En conferencia convocada por la Secretaría de Salud el domingo 30 de agosto la Dra. Luz Miriam Reynales, investigadora del Instituto Nacional de Salud Pública, citó a un estudio publicado por la Universidad de Stanford en California cuya conclusión señala que el uso del cigarro electrónico (exclusivo o en combinación con el cigarro de tabaco) es un factor significativo de riesgo por COVID-19 en jóvenes entre 14 y 24 años de edad. Las conclusiones de este estudio han sido ampliamente difundidas en los EEUU y recientemente en México.

Sin embargo, estas conclusiones son alarmistas e insostenibles, ya que el estudio solamente indaga la probabilidad de infección o “síntomas” (auto-reportados sin especificar severidad), por lo que no distingue entre el riesgo de infección (contagio del virus SARS-COV-2) y el de los diferentes niveles de severidad de los síntomas de la enfermedad que esta pudiera producir (el COVID-19). Para sostener que el vapeo es un factor de riesgo significativo el estudio debería haber mostrado que los usuarios de cigarro electrónico en la muestra analizada tienen mayor probabilidad (estadísticamente significativa) de transitar de la mera infección a afectaciones severas por COVID-19 en comparación con los no-usuarios. La infección en si misma no distingue entre el estado de salud de los jóvenes que son usuarios del cigarro electrónico respecto a los que no lo son (solo una ínfima minoría de jóvenes infectados en estas edades desarrollan afectaciones graves por COVID-19).

El estudio contiene además serias deficiencias metodológicas.
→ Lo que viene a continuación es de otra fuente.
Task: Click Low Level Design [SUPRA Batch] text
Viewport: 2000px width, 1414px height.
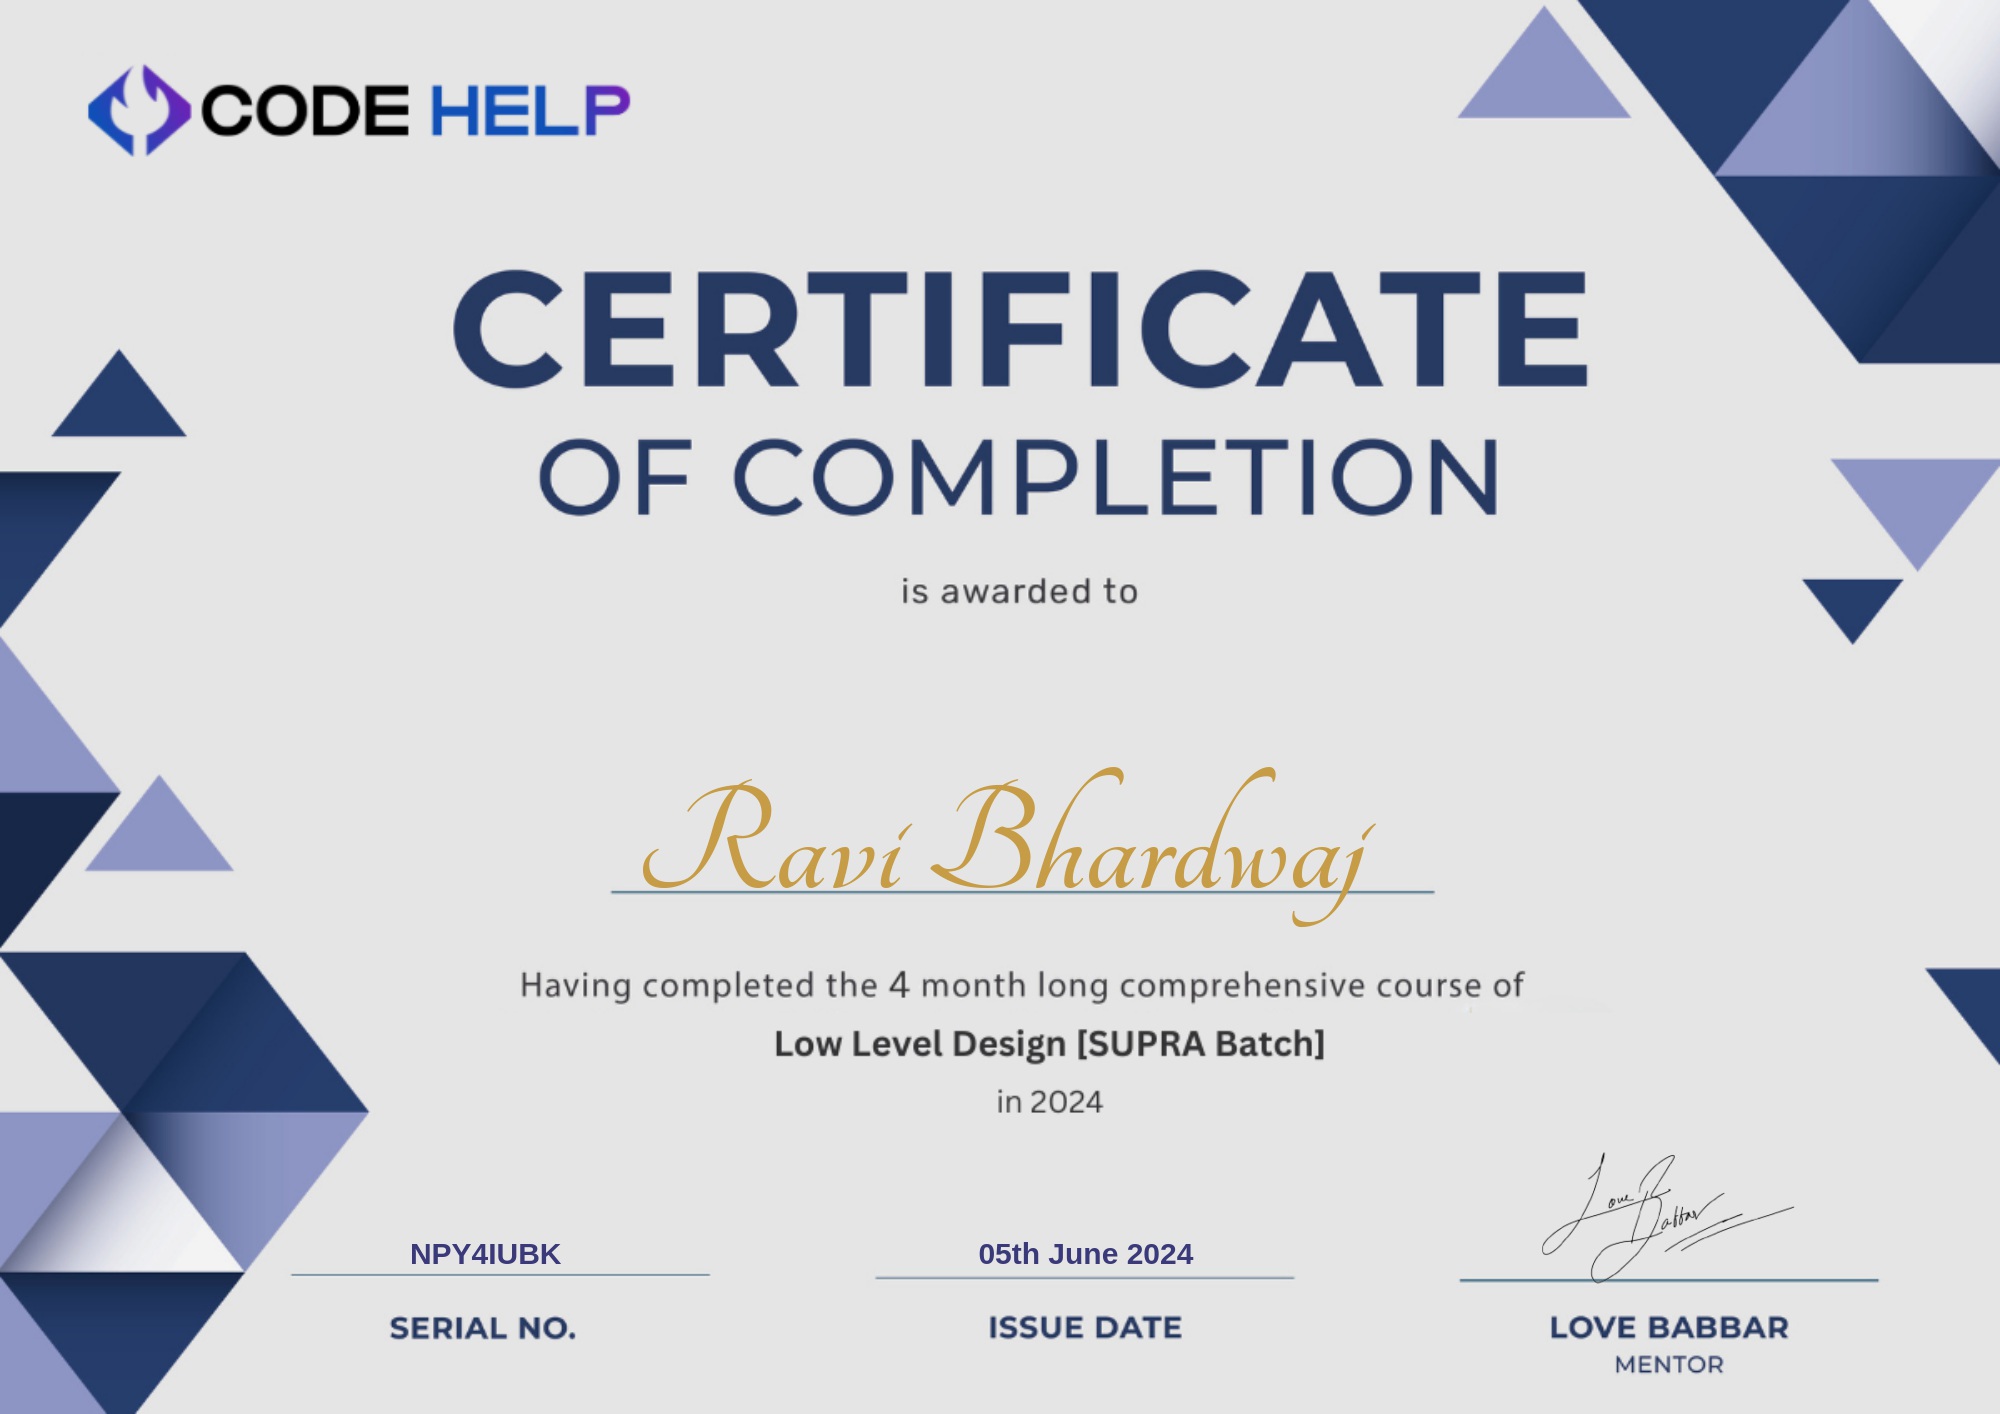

Está basado en un sondeo por internet cuya representatividad, objetividad y auto consistencia es cuestionable. Encuentra un mayor riesgo de infección en usuarios que apenas han probado los dispositivos una vez (“ever users”) que en los que los usan con cierta regularidad (al menos una vez al mes “current users”), lo cual denota poco o nulo efecto del vapeo en el riesgo de infección. En el mejor de los casos una mayor probabilidad de infección simplemente estaría indicando una mayor propensión de los jóvenes que vapean por incurrir en comportamientos desafiantes asociados a un alto riesgo de contagio: socializar en espacios interiores sin guardar distancimiento suficiente. El estudio carece de un contexto comparativo al no evaluar los riesgos de infección en muchos otros jóvenes que consumen otras sustancias de riesgo (bebidas alcohólicas o mariguana) pero que nunca han vapeado o fumado.

La difusión alarmista del estudio de la Universidad de Stanford forma parte de las campañas de desinformación y difamación contra el cigarro electrónico conducidas por las autoridades de salud y asociaciones civiles anti-tabaco en los EEUU, en sinergia con el sector de control del tabaco de la OMS (controlado por la fundación filantrópica de Michael Bloomberg).  Justifican estas campañas aludiendo a la existencia de una “epidemia” de adicción a la nicotina por el vapeo en adolescentes, lo cual no se sustenta en los datos demográficos. Como contraste, las autoridades de salud del Reino Unido han adoptado al uso del cigarro electrónico para reforzar su política oficial contra el tabaquismo, Los dispositivos están bien regulados y han ayudado a millones de fumadores a dejar al cigarro de tabaco en la Unión Europea, Canadá y Nueva Zelanda, todos ellos países con sistemas avanzados de salud pública en los que no se reporta la mencionada “epidemia” de vapeo juvenil.

Desafortunadamente, los voceros y funcionarios de la Secretaría de Salud en México ignoran la experiencia de estos países. Repiten y reciclan la desinformación originada en los EEUU y canalizada globalmente por la OMS, aplicando en forma vertical e inapelable políticas autoritarias como bloquear la regulación de los dispositivos y endurecer las prohibiciones vigentes, esto sin considerar su impacto social nocivo (mercados negros, desprotección de consumidores, ilegalidad y criminalización del comercio), ni valorar la reducción de daño a los fumadores que implica el uso de los dispositivos en sustitución del cigarro de tabaco. De hecho, las políticas públicas que impiden u obstaculizan el acceso de fumadores a productos mucho menos dañinos de consumo de nicotina favorecen su consumo a través del producto más dañino: el cigarro de tabaco.  Tarde o temprano las autoridades deberán responder por la imposición de políticas desastrosas de salud pública.